Tarefa
De acordo com o documento de origem, por que o Município de Campo Grande negou o pedido de vacância do servidor aprovado em cargo de outro ente estatal? Explique em uma a três frases.

Documento de origem
++++++

O Município de Campo Grande deve garantir o retorno ao cargo de servidor do quadro permanente quando aprovado em outro cargo público inacumulável. O ente estatal deve nortear seus atos observando o principio constitucional da legalidade, entre outros, assim decidiu o Juízo da Vara de Fazenda Pública de Campo Grande/MS.
Aprovado em CONCURSO, em cargo público de outro ente estatal, e tendo requerido vacância do cargo durante o período de estágio probatório no novo cargo, o Município negou o requerimento do servidor, asseverando que o Município não teria legislação que garantisse esse direito, e que a legislação municipal, previa o retorno somente em cargo do próprio município, e em prazo de 180 dias, e que portanto, o servidor deveria ser exonerado, para assumir novo cargo.

++++++

Material extraído
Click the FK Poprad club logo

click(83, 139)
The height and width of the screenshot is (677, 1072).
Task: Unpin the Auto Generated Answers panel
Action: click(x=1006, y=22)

++++++

Resposta do exercício
O Município alegou que não tinha legislação que garantisse esse direito. Segundo ele, a legislação municipal previa o retorno somente em cargo do próprio município e em prazo de 180 dias. Por isso, o servidor deveria ser exonerado para assumir o novo cargo.